Lisboa: 500 pessoas esperadas na manifestação contra prospeção petrolífera (c/áudio)

Pelo menos 500 pessoas são esperadas na manifestação convocada para esta tarde junto ao Parlamento, em Lisboa, contra um furo de prospeção petrolífera em Aljezur.

O protesto convocado pela associação “Algarve Surf And Marine Activities” (ASMAA) está marcado para as 13h00 para coincidir com a audição na comissão parlamentar de Economia, Inovação e Obras Públicas dos subscritores de uma petição contra o furo do consórcio ENI/GALP na bacia do Alentejo.

A manifestação vai juntar autarcas, instituições locais e algumas organizações não-governamentais.
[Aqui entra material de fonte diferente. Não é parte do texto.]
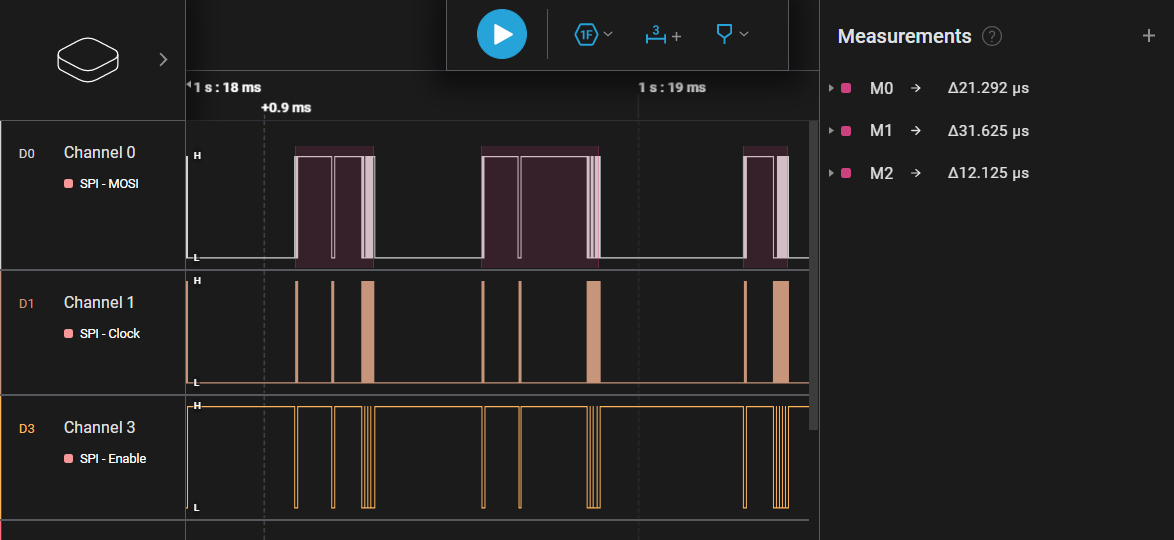Screen dimensions: 1174x540
Task: Click the M1 color square
Action: point(846,131)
O presidente da Câmara de Odemira espera que a justiça trave a perfuração no Sudoeste.

O protesto vai dar voz às populações do Algarve e do Alentejo, assim como do Parque Natural da Costa Vicentina, que se opõem às intenções do consórcio ENI/GALP de avançar para a prospeção de um furo petrolífero na Bacia do Alentejo, ao largo de Aljezur.

A organização quer ainda, com o protesto, alertar a sociedade civil para as “irregularidades” no licenciamento do projeto e criticar o “desprezo” do Governo pelos 42.000 contributos contra o furo recebidos na consulta pública, como referiu Joana Fernandes, do movimento ALA – Alentejo Litoral pelo Ambiente, que também participação na manifestação.

O presidente executivo da Galp Energia afirmou terça-feira que a perfuração marítima ao largo da costa alentejana pode acontecer ainda este ano.

De acordo com Carlos Gomes da Silva, o poço exploratório de petróleo na costa alentejana, a cerca de 80 quilómetros de Sines, terá que avançar entre Abril e Maio, época em que as condições do mar o permitem.